* SOURCE PASSAGE

◆ ◆ ◆ ◆ ◆

But I'm jumping ahead. The terrain this morning was not as bad as we had anticipated, just drizzle and midges to contend with as it was quite calm. Had to be quick taking pics! We came to signs for Beinn Eighe National Nature Reserve's Visitor Centre. Visitor Centre = Tea and Cake...right...must have, a given, a money making opportunity...but...it was a great visitor centre, staffed by a lovely bearded chap enthusiastic about his centre, the birds, scenery and topography/geology. We learnt about the Big 6. Ohh eck, that's rhinos and tigers isn't it? Phew, we're talking eagles and the like. This NNR was the first in Scotland, and protects an ancient pine forest plantation too. Webcams to watch the bird feeders, hides. The works. Free as well, a great resource. We took our time and enjoyed the displays. Um..no café. So unspoilt too as a result, a slurp of water and on we go to guaranteed facilities in Kinlochewe just up the road.

Except the Kinlochewe Hotel's bar doesn't open until midday. I'm not sure if that was an every day thing or a Sunday thing but it was 11-ish and now quite damp and chilly to loiter for service. I poked my head round the door and bravely asked if there was any chance of a coffee for none residents, given there is a bunkhouse there too, but no. Oh well, Kinlochewe Post Office is open and a group of friendly bikers, of the vroom vroom sort, were clustered at a bench outside with takeaway mugs of steaming hot beverages. They had exhausted the cafe/hotel/visitor centre options too. The Post Office in these parts are usually pretty entrepreneurial, hot drinks machine and very tasty home made tray bakes from the cheerful local teenager to take away to the bench and sit huddle under the brolly (another optimistic parasol) outside. Revived somewhat from hot drink, cake and chat with the bikers we set off up the second grind of the day.

◆ ◆ ◆ ◆ ◆

* GIVEN ENTRIES
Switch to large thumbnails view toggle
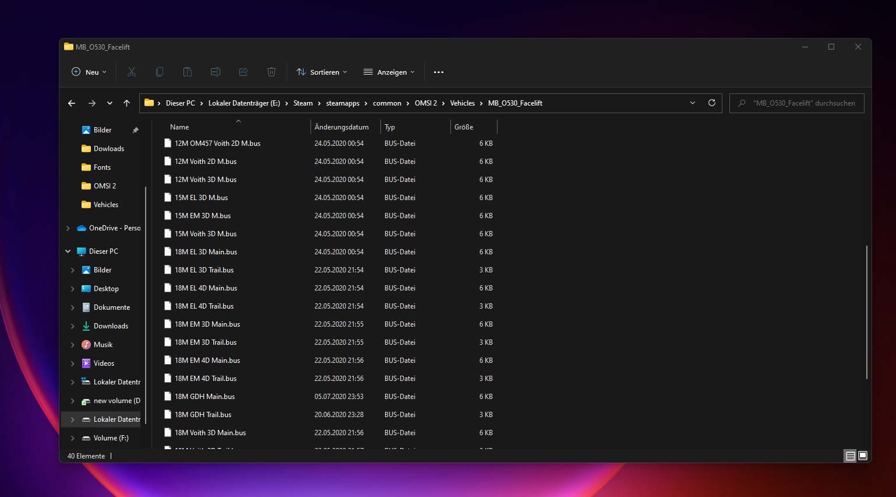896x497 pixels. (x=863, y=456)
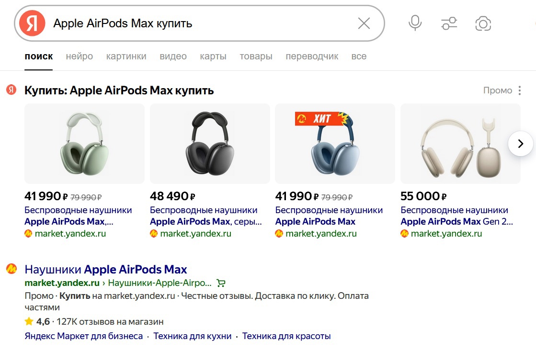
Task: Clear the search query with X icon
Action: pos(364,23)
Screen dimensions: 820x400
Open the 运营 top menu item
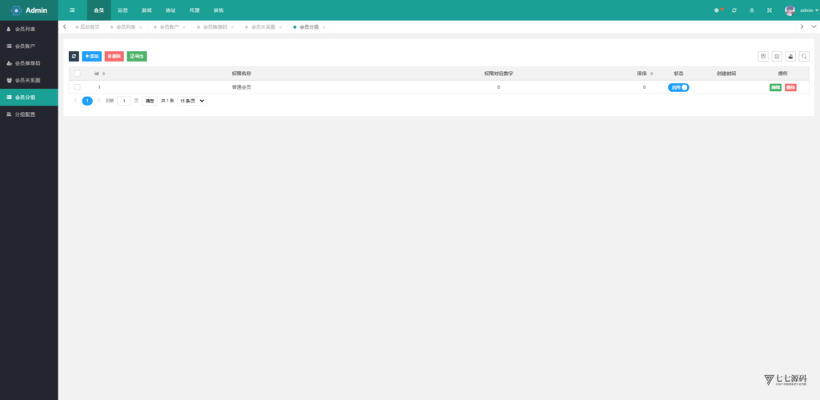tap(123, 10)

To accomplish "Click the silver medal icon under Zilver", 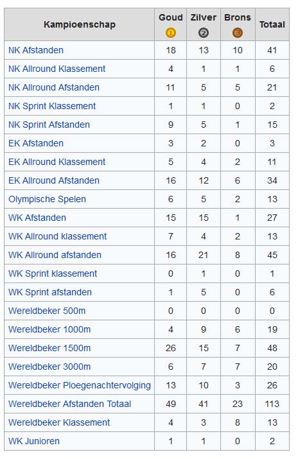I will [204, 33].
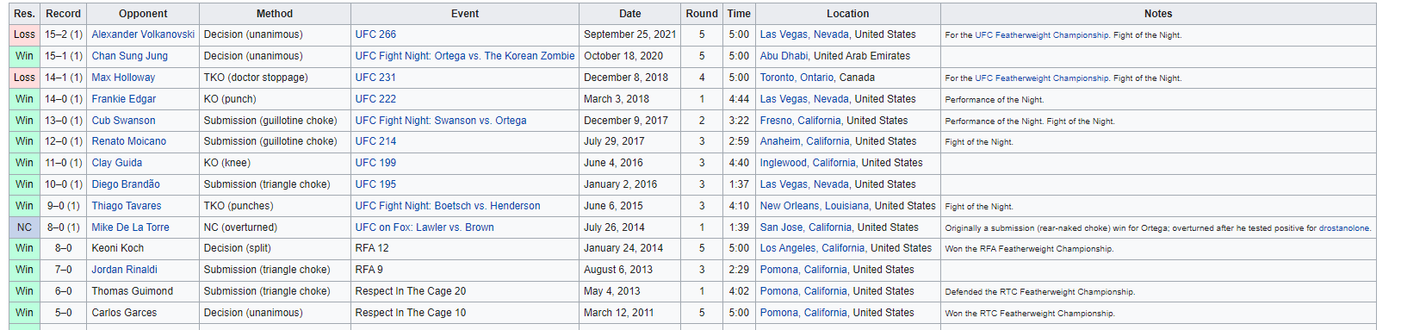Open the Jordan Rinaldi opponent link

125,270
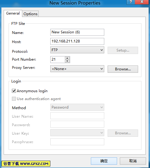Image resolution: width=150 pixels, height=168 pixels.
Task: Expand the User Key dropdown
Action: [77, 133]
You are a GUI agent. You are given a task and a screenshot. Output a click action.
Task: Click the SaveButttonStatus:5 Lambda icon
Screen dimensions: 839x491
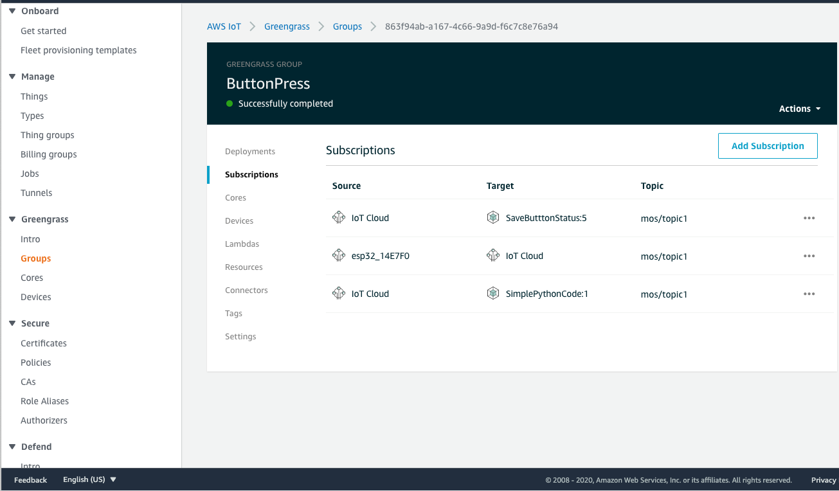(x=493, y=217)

◆ ◆ ◆ ◆ ◆

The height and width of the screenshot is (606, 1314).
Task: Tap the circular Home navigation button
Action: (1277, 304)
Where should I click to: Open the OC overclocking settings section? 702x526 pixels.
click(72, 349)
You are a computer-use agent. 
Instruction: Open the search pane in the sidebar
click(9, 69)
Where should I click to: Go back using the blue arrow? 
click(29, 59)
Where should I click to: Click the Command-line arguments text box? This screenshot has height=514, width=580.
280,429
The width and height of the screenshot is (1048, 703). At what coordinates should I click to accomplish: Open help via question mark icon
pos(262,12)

◆ ◆ ◆ ◆ ◆

Reproduce the passage above about the stops at Beinn Eighe and Kinlochewe word for word, in full.

* SOLUTION TO THIS PROBLEM
But I'm jumping ahead. The terrain this morning was not as bad as we had anticipated, just drizzle and midges to contend with as it was quite calm. Had to be quick taking pics! We came to signs for Beinn Eighe National Nature Reserve's Visitor Centre. Visitor Centre = Tea and Cake...right...must have, a given, a money making opportunity...but...it was a great visitor centre, staffed by a lovely bearded chap enthusiastic about his centre, the birds, scenery and topography/geology. We learnt about the Big 6. Ohh eck, that's rhinos and tigers isn't it? Phew, we're talking eagles and the like. This NNR was the first in Scotland, and protects an ancient pine forest plantation too. Webcams to watch the bird feeders, hides. The works. Free as well, a great resource. We took our time and enjoyed the displays. Um..no café. So unspoilt too as a result, a slurp of water and on we go to guaranteed facilities in Kinlochewe just up the road.

Except the Kinlochewe Hotel's bar doesn't open until midday. I'm not sure if that was an every day thing or a Sunday thing but it was 11-ish and now quite damp and chilly to loiter for service. I poked my head round the door and bravely asked if there was any chance of a coffee for none residents, given there is a bunkhouse there too, but no. Oh well, Kinlochewe Post Office is open and a group of friendly bikers, of the vroom vroom sort, were clustered at a bench outside with takeaway mugs of steaming hot beverages. They had exhausted the cafe/hotel/visitor centre options too. The Post Office in these parts are usually pretty entrepreneurial, hot drinks machine and very tasty home made tray bakes from the cheerful local teenager to take away to the bench and sit huddle under the brolly (another optimistic parasol) outside. Revived somewhat from hot drink, cake and chat with the bikers we set off up the second grind of the day.